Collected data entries

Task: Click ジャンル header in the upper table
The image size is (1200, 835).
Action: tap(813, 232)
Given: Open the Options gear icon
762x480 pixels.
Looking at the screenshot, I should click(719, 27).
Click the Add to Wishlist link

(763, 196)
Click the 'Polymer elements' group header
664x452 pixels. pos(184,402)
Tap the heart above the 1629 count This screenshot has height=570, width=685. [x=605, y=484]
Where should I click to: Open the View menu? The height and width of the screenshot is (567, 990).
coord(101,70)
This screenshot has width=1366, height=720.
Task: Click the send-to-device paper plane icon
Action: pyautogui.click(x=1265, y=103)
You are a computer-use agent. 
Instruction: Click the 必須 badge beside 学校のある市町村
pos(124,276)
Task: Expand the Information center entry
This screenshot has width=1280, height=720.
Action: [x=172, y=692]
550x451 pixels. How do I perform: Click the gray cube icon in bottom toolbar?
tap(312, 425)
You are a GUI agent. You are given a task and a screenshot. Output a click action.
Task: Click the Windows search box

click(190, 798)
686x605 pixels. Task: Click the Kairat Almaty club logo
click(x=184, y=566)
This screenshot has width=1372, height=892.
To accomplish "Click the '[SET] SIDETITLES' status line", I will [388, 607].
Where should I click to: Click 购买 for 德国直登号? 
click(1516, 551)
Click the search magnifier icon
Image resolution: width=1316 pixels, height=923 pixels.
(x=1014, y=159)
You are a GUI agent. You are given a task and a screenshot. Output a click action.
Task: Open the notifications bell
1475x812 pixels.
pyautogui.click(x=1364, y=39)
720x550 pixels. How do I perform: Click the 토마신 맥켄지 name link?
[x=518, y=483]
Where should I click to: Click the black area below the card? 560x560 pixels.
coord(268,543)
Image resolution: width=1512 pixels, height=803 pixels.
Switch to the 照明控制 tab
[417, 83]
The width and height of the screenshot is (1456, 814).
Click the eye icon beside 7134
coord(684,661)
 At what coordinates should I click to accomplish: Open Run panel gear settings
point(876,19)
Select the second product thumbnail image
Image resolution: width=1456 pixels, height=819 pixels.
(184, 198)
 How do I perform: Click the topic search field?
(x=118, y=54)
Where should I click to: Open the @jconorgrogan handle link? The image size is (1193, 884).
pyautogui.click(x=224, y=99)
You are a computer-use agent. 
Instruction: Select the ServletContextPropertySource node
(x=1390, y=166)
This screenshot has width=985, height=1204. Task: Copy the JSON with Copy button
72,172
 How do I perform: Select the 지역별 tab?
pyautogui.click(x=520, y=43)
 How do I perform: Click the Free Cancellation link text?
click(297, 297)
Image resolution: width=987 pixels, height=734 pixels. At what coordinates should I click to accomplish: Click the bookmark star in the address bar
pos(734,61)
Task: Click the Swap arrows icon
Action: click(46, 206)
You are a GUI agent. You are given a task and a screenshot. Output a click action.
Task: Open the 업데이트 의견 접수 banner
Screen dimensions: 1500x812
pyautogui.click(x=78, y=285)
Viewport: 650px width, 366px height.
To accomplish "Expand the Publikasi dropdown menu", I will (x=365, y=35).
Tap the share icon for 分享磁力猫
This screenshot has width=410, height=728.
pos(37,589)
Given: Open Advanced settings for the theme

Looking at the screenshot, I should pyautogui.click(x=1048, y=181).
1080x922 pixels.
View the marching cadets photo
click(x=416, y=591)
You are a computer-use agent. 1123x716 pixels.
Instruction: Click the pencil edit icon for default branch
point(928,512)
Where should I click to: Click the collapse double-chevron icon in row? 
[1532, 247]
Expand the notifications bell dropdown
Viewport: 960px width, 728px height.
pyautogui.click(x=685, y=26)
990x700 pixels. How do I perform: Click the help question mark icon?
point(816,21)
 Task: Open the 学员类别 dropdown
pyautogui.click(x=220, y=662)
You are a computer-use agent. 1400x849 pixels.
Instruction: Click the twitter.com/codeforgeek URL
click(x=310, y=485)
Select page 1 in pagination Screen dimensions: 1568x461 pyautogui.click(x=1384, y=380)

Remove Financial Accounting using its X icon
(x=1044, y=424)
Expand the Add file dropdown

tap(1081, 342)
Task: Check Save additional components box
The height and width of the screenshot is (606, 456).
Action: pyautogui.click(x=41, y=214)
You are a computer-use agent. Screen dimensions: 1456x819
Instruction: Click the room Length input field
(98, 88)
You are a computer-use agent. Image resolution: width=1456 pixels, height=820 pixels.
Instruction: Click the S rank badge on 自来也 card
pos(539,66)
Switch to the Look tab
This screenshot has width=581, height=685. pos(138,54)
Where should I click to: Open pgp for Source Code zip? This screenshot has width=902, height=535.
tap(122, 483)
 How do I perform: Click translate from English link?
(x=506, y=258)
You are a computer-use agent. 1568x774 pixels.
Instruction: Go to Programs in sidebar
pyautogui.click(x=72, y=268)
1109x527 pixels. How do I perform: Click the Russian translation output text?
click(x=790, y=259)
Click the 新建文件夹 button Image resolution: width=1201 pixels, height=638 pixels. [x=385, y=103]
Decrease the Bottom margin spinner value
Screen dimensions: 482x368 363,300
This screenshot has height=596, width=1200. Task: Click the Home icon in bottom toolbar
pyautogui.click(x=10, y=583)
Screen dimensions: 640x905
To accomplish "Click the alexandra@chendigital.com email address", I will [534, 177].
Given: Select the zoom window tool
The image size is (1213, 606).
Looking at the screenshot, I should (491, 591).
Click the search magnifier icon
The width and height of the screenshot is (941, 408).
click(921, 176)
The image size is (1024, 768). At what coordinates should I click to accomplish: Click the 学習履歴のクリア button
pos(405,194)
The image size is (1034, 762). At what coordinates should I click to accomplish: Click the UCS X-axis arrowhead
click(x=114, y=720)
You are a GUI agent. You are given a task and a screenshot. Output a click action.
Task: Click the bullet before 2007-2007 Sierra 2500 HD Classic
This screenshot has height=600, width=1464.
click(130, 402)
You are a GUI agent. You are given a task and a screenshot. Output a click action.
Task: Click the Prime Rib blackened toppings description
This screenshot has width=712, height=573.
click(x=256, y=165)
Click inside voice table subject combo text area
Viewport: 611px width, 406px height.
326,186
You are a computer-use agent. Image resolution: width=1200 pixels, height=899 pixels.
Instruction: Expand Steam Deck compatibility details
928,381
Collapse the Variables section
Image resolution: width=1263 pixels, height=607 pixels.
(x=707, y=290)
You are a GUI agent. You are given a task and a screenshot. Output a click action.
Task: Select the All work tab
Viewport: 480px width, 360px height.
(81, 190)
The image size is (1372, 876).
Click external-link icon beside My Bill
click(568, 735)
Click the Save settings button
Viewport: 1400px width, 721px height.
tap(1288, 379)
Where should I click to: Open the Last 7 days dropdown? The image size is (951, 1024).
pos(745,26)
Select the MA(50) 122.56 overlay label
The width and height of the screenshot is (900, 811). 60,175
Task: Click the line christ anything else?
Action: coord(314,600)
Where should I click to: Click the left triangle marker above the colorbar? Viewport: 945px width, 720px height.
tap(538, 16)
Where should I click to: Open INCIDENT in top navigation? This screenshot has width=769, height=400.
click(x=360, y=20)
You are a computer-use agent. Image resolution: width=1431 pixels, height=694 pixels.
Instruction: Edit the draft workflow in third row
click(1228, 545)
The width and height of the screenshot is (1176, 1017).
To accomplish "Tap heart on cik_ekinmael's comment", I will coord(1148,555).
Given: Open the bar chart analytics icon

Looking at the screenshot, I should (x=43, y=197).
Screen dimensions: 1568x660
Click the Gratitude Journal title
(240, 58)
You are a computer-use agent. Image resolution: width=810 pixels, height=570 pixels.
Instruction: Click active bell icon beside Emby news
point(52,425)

WHAT THIS TASK INVOLVES: Write the records out once more. Each line must match.

RESPONSE TO THIS EXERCISE:
Task: Click ジャンル header in the upper table
The image size is (1200, 835).
Action: tap(813, 232)
Given: Open the Options gear icon
762x480 pixels.
Looking at the screenshot, I should click(719, 27).
Click the Add to Wishlist link

(763, 196)
Click the 'Polymer elements' group header
664x452 pixels. pos(184,402)
Tap the heart above the 1629 count This screenshot has height=570, width=685. [x=605, y=484]
Where should I click to: Open the View menu? The height and width of the screenshot is (567, 990).
coord(101,70)
This screenshot has width=1366, height=720.
Task: Click the send-to-device paper plane icon
Action: pyautogui.click(x=1265, y=103)
You are a computer-use agent. 
Instruction: Click the 必須 badge beside 学校のある市町村
pos(124,276)
Task: Expand the Information center entry
This screenshot has width=1280, height=720.
Action: [x=172, y=692]
550x451 pixels. How do I perform: Click the gray cube icon in bottom toolbar?
tap(312, 425)
You are a GUI agent. You are given a task and a screenshot. Output a click action.
Task: Click the Windows search box

click(190, 798)
686x605 pixels. Task: Click the Kairat Almaty club logo
click(x=184, y=566)
This screenshot has width=1372, height=892.
To accomplish "Click the '[SET] SIDETITLES' status line", I will [388, 607].
Where should I click to: Click 购买 for 德国直登号? 
click(1516, 551)
Click the search magnifier icon
Image resolution: width=1316 pixels, height=923 pixels.
(x=1014, y=159)
You are a GUI agent. You are given a task and a screenshot. Output a click action.
Task: Open the notifications bell
1475x812 pixels.
pyautogui.click(x=1364, y=39)
720x550 pixels. How do I perform: Click the 토마신 맥켄지 name link?
[x=518, y=483]
Where should I click to: Click the black area below the card? 560x560 pixels.
coord(268,543)
Image resolution: width=1512 pixels, height=803 pixels.
Switch to the 照明控制 tab
[417, 83]
The width and height of the screenshot is (1456, 814).
Click the eye icon beside 7134
coord(684,661)
 At what coordinates should I click to accomplish: Open Run panel gear settings
point(876,19)
Select the second product thumbnail image
Image resolution: width=1456 pixels, height=819 pixels.
(184, 198)
 How do I perform: Click the topic search field?
(x=118, y=54)
Where should I click to: Open the @jconorgrogan handle link? The image size is (1193, 884).
pyautogui.click(x=224, y=99)
You are a computer-use agent. 
Instruction: Select the ServletContextPropertySource node
(x=1390, y=166)
This screenshot has width=985, height=1204. Task: Copy the JSON with Copy button
72,172
 How do I perform: Select the 지역별 tab?
pyautogui.click(x=520, y=43)
 How do I perform: Click the Free Cancellation link text?
click(297, 297)
Image resolution: width=987 pixels, height=734 pixels. At what coordinates should I click to accomplish: Click the bookmark star in the address bar
pos(734,61)
Task: Click the Swap arrows icon
Action: click(46, 206)
You are a GUI agent. You are given a task and a screenshot. Output a click action.
Task: Open the 업데이트 의견 접수 banner
Screen dimensions: 1500x812
pyautogui.click(x=78, y=285)
Viewport: 650px width, 366px height.
To accomplish "Expand the Publikasi dropdown menu", I will (x=365, y=35).
Tap the share icon for 分享磁力猫
This screenshot has width=410, height=728.
pos(37,589)
Given: Open Advanced settings for the theme

Looking at the screenshot, I should pyautogui.click(x=1048, y=181).
1080x922 pixels.
View the marching cadets photo
click(x=416, y=591)
You are a computer-use agent. 1123x716 pixels.
Instruction: Click the pencil edit icon for default branch
point(928,512)
Where should I click to: Click the collapse double-chevron icon in row? 
[1532, 247]
Expand the notifications bell dropdown
Viewport: 960px width, 728px height.
pyautogui.click(x=685, y=26)
990x700 pixels. How do I perform: Click the help question mark icon?
point(816,21)
 Task: Open the 学员类别 dropdown
pyautogui.click(x=220, y=662)
You are a computer-use agent. 1400x849 pixels.
Instruction: Click the twitter.com/codeforgeek URL
click(x=310, y=485)
Select page 1 in pagination Screen dimensions: 1568x461 pyautogui.click(x=1384, y=380)

Remove Financial Accounting using its X icon
(x=1044, y=424)
Expand the Add file dropdown

tap(1081, 342)
Task: Check Save additional components box
The height and width of the screenshot is (606, 456).
Action: pyautogui.click(x=41, y=214)
You are a computer-use agent. Screen dimensions: 1456x819
Instruction: Click the room Length input field
(98, 88)
You are a computer-use agent. Image resolution: width=1456 pixels, height=820 pixels.
Instruction: Click the S rank badge on 自来也 card
pos(539,66)
Switch to the Look tab
This screenshot has width=581, height=685. pos(138,54)
Where should I click to: Open pgp for Source Code zip? This screenshot has width=902, height=535.
tap(122, 483)
 How do I perform: Click translate from English link?
(x=506, y=258)
You are a computer-use agent. 1568x774 pixels.
Instruction: Go to Programs in sidebar
pyautogui.click(x=72, y=268)
1109x527 pixels. How do I perform: Click the Russian translation output text?
click(x=790, y=259)
Click the 新建文件夹 button Image resolution: width=1201 pixels, height=638 pixels. [x=385, y=103]
Decrease the Bottom margin spinner value
Screen dimensions: 482x368 363,300
This screenshot has height=596, width=1200. Task: Click the Home icon in bottom toolbar
pyautogui.click(x=10, y=583)
Screen dimensions: 640x905
To accomplish "Click the alexandra@chendigital.com email address", I will [534, 177].
Given: Select the zoom window tool
The image size is (1213, 606).
Looking at the screenshot, I should (491, 591).
Click the search magnifier icon
The width and height of the screenshot is (941, 408).
click(921, 176)
The image size is (1024, 768). At what coordinates should I click to accomplish: Click the 学習履歴のクリア button
pos(405,194)
The image size is (1034, 762). At what coordinates should I click to accomplish: Click the UCS X-axis arrowhead
click(x=114, y=720)
You are a GUI agent. You are given a task and a screenshot. Output a click action.
Task: Click the bullet before 2007-2007 Sierra 2500 HD Classic
This screenshot has height=600, width=1464.
click(130, 402)
You are a GUI agent. You are given a task and a screenshot. Output a click action.
Task: Click the Prime Rib blackened toppings description
This screenshot has width=712, height=573.
click(x=256, y=165)
Click inside voice table subject combo text area
Viewport: 611px width, 406px height.
326,186
You are a computer-use agent. Image resolution: width=1200 pixels, height=899 pixels.
Instruction: Expand Steam Deck compatibility details
928,381
Collapse the Variables section
Image resolution: width=1263 pixels, height=607 pixels.
(x=707, y=290)
You are a GUI agent. You are given a task and a screenshot. Output a click action.
Task: Select the All work tab
Viewport: 480px width, 360px height.
(81, 190)
The image size is (1372, 876).
Click external-link icon beside My Bill
click(568, 735)
Click the Save settings button
Viewport: 1400px width, 721px height.
tap(1288, 379)
Where should I click to: Open the Last 7 days dropdown? The image size is (951, 1024).
pos(745,26)
Select the MA(50) 122.56 overlay label
The width and height of the screenshot is (900, 811). 60,175
Task: Click the line christ anything else?
Action: coord(314,600)
Where should I click to: Click the left triangle marker above the colorbar? Viewport: 945px width, 720px height.
tap(538, 16)
Where should I click to: Open INCIDENT in top navigation? This screenshot has width=769, height=400.
click(x=360, y=20)
You are a computer-use agent. Image resolution: width=1431 pixels, height=694 pixels.
Instruction: Edit the draft workflow in third row
click(1228, 545)
The width and height of the screenshot is (1176, 1017).
To accomplish "Tap heart on cik_ekinmael's comment", I will coord(1148,555).
Given: Open the bar chart analytics icon

Looking at the screenshot, I should (x=43, y=197).
Screen dimensions: 1568x660
Click the Gratitude Journal title
(240, 58)
You are a computer-use agent. Image resolution: width=810 pixels, height=570 pixels.
Instruction: Click active bell icon beside Emby news
point(52,425)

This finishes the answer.